Answering these questions is the aim of the second part of this course!

Lecture learning objectives:

By then end of the lecture & lab 3, students should be able to:

  • Use the assignment symbol, <-, to assign values to objects in R and explain how it differs from =

  • Create in R, and define and differentiate in English, the below listed key datatypes in R:

    • logical, numeric and character vectors

    • lists

    • data frames and tibbles

  • Use R to determine the type and structure of an object

  • Explain the distinction between names and values, and when R will copy an object

  • Use the three subsetting operators, [[, [, and $, to subset single and multiple elements from vectors and data frames

  • Compute numeric and boolean values using their respective types and operations

  • Write conditional statements in R with if, else if and else to run different code depending on the input

  • Write for loops in R to repeatedly run code

  • Write R code that is human readable and follows the tidyverse style guide

The assignment symbol, <-

  • R came from S, S used <-

  • S was inspired from APL, which also used <-

  • APL was designed on a specific keyboard, which had a key for <-

  • At that time there was no == for testing equality, it was tested with =, so something else need to be used for assignment.

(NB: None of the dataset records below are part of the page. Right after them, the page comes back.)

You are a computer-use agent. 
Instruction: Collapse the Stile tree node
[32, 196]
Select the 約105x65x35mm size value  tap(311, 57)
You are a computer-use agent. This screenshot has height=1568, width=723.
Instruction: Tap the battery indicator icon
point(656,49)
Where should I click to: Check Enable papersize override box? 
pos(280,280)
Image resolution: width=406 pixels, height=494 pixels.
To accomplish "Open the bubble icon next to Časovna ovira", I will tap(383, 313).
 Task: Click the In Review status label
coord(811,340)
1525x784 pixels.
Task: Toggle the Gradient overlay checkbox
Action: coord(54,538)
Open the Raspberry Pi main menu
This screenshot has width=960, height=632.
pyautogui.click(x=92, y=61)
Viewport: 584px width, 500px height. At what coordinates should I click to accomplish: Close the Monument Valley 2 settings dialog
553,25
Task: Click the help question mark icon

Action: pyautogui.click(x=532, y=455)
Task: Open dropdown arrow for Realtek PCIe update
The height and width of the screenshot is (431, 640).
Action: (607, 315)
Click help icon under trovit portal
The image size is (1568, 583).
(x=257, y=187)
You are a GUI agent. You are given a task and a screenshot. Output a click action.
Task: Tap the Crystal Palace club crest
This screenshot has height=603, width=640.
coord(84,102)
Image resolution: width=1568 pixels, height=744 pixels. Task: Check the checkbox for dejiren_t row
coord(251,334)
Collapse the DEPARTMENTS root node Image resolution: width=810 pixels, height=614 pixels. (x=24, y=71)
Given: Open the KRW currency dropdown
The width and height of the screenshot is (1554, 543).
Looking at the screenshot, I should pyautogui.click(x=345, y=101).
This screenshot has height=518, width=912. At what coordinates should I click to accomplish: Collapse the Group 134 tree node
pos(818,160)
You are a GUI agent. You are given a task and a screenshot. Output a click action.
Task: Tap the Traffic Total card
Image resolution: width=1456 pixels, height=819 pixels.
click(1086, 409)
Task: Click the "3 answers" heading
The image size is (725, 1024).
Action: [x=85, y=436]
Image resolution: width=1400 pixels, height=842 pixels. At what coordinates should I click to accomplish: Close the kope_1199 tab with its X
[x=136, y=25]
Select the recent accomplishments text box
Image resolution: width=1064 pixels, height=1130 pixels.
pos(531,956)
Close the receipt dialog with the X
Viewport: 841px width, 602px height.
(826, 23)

https://upload.wikimedia.org/wikipedia/commons/thumb/9/9f/APL-keybd2.svg/410px-APL-keybd2.svg.png

source: https://colinfay.me/r-assignment/

The assigment symbol, <-

  • Nowadays, = can also be used for assignment, however there are some things to be aware of…

  • stylistically, <- is preferred over = for readability

  • <- and -> are valid in R, the latter can be useful in pipelines (more on this in data wrangling)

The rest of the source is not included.